Using Cfengine and Nagios passive checks to ensure software updates on CentOS/Red Hat

Prerequisites

Since cfengine and nagios are quite complex, I will not describe all the details needed to get a basic cfengine install or a basic nagios setup running. Everything below assumes you have the tools running and simply add a new functionality to it.
If you need to install the software you can find very decent RPMs on the rpmforge page. They provide a rpmforge-release package which comes with a yum repo-file and public key. Details on how to use rpmforge can be found in their faq: http://rpmforge.net/user/faq/

Setting up nagios

Enable passive service checks and external commands

In order to use passive checks with nsca you have to define the following options in your main nagios config:
accept_passive_service_checks=1
check_external_commands=1

Create a host group for your CentOS machines

In order to setup a check on all centos machines it is useful to create a host-group containing all centos-host, that way you have to specify the list of hosts only once an you can define all checks which should run on all centos machines using this hostgroup. The following nagios configuration snippet shows how to setup the group.
define hostgroup{
        hostgroup_name  CentOS
        alias           Machines running CentOS
        members         host-1, host-2
}
The names host-1, host-2 here refer to names defined in a host-definition previously, please check the nagios-documentation on how to define hosts.

Define a service check

Each service in nagios needs a server definition in the config file. Here is an example how to setup a passive check for yum.
define service{
        use                             generic-service		; template to use (this one comes with the demo-config)

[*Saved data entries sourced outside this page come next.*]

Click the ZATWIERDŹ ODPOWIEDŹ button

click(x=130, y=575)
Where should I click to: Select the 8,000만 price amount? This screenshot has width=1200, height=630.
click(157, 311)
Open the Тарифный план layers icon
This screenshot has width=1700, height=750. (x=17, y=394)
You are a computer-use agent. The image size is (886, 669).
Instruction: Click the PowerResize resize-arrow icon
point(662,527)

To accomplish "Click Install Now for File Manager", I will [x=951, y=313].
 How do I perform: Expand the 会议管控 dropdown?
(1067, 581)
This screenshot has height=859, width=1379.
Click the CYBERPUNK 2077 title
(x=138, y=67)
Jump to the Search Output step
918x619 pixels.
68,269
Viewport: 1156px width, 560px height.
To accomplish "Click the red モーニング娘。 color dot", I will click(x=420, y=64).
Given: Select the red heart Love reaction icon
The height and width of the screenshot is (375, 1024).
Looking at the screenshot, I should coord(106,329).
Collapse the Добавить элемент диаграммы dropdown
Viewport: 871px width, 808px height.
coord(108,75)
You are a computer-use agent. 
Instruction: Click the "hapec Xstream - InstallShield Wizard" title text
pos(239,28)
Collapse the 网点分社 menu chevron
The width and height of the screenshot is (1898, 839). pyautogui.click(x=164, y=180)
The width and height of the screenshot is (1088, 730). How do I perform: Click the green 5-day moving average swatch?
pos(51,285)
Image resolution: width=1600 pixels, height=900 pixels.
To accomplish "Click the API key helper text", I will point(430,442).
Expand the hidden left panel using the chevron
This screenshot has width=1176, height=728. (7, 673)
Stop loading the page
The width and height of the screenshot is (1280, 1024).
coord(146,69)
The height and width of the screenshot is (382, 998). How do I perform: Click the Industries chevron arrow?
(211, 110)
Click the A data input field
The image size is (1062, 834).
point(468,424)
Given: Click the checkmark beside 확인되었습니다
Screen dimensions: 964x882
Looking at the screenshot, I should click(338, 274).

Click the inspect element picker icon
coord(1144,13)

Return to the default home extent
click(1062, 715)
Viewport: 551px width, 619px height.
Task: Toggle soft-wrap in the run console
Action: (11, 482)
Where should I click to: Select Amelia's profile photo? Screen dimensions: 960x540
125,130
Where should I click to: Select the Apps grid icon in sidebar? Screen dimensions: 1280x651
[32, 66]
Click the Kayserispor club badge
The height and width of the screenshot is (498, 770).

        service_description             yum 			; name of the check
        check_period                    24x7			; time period in which this service is check
        max_check_attempts              1			
        normal_check_interval           1
        retry_check_interval            1
        contact_groups                  contacts		; contact group for this service
        notification_period             24x7			; time period in which notifications will be sent
        notification_options            w,u,c,r
        check_command                   check_ping		; predefined ping check, irrelevant since we disable active checks
        active_checks_enabled           0			; disable active checks
        passive_checks_enabled          1			; enable passive checks
        notifications_enabled           0			; disable notifications. IMPORTANT: if you enable notifications you will get one mail per machine once updates are available, which can get very annoying.

        
        hostgroup_name                  CentOS			; machines which will use this service
        servicegroups                   yum			; optional stick this in a service group (the service group must be defined separately)

       }

Set up nsca

Nsca is the nagios service check acceptor. It is a daemon accepting specially formed network packets send from the client tool send_nsca and puts the payload in the external command file. It is quite easy to set up and well documented. Nsca is also available from rpmforge, the package name is "nagios-nsca".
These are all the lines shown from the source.